(Stored records)
□ □ □ □ □ □ □

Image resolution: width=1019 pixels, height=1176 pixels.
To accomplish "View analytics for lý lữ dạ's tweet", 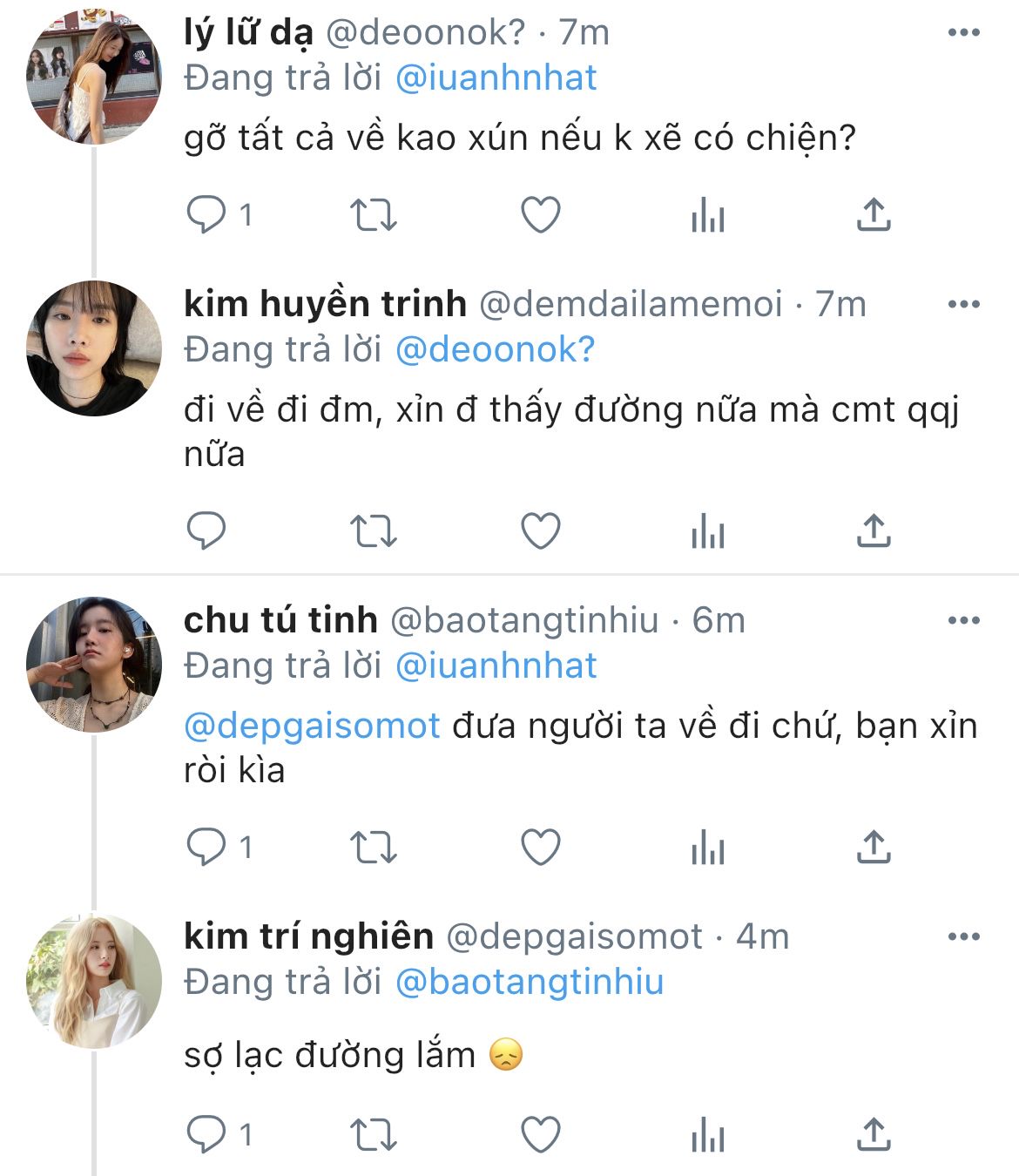I will tap(707, 215).
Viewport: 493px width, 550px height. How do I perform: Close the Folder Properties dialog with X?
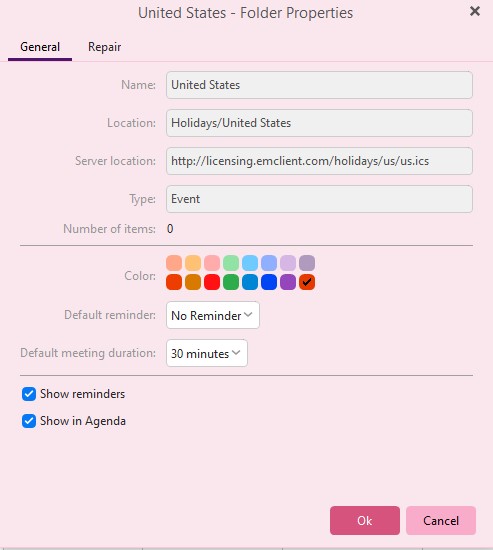[x=475, y=11]
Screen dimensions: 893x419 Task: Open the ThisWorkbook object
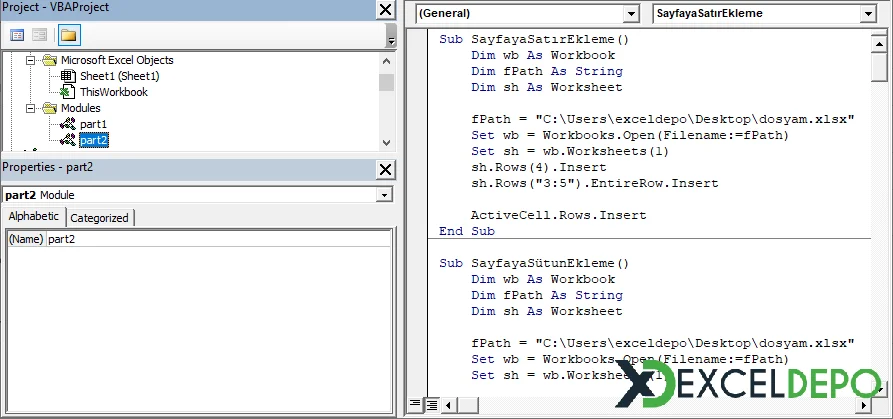coord(113,92)
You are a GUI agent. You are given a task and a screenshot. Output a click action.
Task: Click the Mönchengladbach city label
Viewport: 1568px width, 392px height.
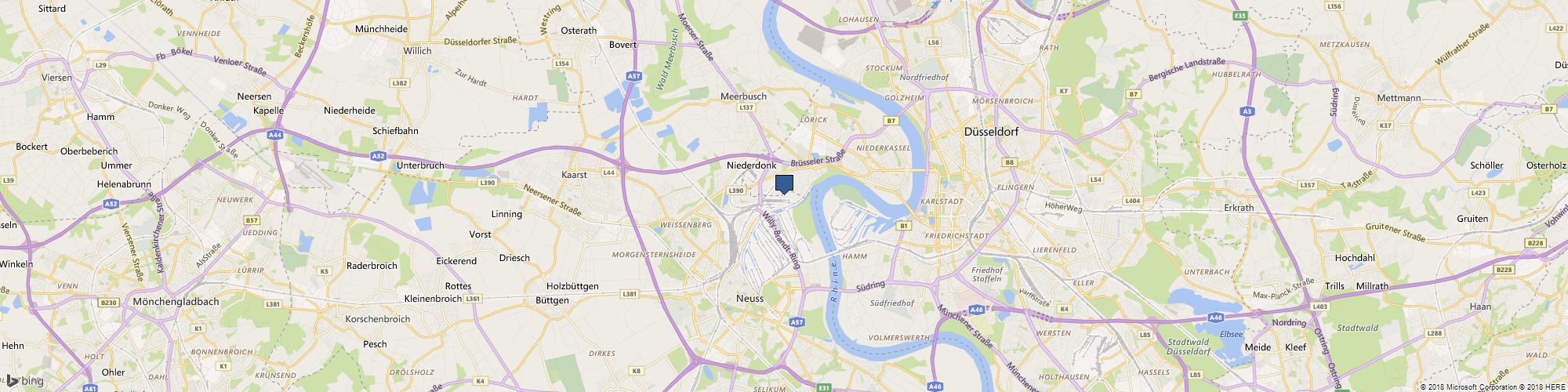point(176,301)
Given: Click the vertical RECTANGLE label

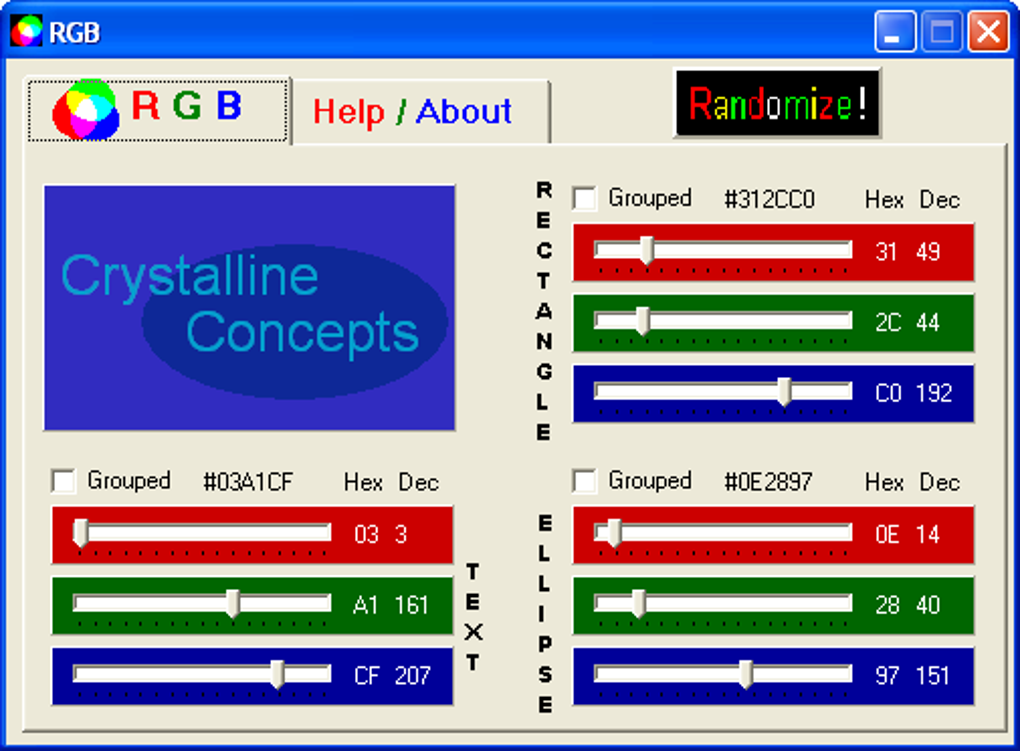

□ □ □ □ □ □ □

What number of lines in the records hold the word "label"? Reply with that number alone.

2